##### Excerpted records
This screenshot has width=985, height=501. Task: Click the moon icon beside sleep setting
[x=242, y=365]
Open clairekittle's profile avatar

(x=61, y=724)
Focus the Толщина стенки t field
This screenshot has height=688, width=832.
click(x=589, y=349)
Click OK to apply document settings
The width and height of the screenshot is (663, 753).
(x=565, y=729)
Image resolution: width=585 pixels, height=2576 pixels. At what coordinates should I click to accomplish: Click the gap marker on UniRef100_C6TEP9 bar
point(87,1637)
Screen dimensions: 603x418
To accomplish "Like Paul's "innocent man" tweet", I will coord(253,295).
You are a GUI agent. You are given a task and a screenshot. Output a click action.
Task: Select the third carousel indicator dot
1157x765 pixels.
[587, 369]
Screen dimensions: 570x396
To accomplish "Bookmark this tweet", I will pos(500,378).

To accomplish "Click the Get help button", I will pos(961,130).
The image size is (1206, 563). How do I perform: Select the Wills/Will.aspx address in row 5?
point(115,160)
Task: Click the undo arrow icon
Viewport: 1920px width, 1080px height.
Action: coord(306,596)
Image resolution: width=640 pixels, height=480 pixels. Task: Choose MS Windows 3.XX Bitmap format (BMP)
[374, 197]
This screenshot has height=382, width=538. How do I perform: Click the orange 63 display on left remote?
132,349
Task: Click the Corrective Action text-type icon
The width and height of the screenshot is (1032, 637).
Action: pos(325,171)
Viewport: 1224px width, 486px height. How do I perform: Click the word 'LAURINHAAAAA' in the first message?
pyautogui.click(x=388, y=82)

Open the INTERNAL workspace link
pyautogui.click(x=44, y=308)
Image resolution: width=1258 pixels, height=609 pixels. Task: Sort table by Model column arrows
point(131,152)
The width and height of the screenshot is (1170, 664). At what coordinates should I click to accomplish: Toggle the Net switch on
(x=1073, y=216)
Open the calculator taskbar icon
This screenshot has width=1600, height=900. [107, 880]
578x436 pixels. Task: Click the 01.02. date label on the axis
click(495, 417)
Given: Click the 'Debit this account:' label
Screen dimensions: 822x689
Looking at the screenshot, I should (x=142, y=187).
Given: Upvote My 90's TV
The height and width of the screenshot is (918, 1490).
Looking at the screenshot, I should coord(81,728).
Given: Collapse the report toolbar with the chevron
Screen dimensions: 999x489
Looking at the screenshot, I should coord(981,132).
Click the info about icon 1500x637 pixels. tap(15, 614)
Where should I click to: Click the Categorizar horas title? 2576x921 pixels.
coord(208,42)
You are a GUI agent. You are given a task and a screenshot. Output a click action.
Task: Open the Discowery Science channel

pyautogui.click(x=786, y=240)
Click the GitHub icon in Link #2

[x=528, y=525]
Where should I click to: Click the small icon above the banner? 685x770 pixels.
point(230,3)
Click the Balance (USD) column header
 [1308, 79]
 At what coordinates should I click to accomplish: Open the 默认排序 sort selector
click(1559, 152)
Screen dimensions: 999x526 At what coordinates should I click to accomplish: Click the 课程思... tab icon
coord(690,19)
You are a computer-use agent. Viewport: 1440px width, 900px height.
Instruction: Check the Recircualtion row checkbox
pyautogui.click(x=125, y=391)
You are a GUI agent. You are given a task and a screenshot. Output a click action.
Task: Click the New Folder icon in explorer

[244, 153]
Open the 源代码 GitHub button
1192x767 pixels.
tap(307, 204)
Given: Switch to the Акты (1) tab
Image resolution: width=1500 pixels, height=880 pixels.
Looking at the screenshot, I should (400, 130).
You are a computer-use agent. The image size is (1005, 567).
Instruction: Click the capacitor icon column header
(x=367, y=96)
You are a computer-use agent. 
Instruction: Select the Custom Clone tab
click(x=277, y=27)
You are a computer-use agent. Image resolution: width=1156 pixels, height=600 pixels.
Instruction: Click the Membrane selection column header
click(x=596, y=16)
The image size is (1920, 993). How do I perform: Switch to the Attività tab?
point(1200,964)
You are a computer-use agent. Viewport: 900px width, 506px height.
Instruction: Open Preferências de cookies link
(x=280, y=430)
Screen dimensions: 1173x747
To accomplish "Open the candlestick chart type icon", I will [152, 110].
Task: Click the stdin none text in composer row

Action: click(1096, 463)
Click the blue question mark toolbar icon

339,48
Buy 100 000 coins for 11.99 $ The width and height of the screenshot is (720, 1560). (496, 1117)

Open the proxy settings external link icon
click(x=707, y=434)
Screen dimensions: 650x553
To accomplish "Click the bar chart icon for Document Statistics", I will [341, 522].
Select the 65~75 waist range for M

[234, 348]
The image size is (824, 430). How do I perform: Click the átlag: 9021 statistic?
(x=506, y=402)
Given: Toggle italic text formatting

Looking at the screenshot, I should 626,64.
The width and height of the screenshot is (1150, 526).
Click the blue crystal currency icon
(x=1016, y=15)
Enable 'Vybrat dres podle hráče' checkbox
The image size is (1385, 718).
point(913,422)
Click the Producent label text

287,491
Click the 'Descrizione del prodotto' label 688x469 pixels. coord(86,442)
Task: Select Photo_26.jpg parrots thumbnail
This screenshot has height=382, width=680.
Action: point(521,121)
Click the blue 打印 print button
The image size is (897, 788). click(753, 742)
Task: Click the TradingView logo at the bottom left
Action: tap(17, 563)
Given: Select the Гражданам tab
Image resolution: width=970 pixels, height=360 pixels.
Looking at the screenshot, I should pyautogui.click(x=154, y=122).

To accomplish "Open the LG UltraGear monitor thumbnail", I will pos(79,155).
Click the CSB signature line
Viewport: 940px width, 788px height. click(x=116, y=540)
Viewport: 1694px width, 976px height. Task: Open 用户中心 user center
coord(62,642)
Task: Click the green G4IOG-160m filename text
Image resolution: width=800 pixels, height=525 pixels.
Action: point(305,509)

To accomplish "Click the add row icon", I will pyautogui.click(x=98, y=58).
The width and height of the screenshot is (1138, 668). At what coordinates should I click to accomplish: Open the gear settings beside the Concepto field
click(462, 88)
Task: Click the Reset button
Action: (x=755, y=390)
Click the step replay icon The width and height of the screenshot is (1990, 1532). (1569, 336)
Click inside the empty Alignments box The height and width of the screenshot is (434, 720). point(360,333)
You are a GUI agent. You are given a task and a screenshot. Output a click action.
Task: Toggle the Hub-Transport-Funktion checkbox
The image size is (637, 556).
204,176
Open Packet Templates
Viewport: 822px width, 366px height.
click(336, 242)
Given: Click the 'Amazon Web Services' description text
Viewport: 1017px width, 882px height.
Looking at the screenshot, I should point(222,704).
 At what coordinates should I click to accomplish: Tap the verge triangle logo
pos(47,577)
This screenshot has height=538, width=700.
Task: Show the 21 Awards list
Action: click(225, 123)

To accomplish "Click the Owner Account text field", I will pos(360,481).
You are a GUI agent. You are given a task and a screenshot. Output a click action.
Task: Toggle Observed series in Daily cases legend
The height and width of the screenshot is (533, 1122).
##########
• _Your assignment_: Go through the data and copy every line that includes "tweet".

• _Answer section_:
To accomplish "Like Paul's "innocent man" tweet", I will coord(253,295).
To accomplish "Bookmark this tweet", I will pos(500,378).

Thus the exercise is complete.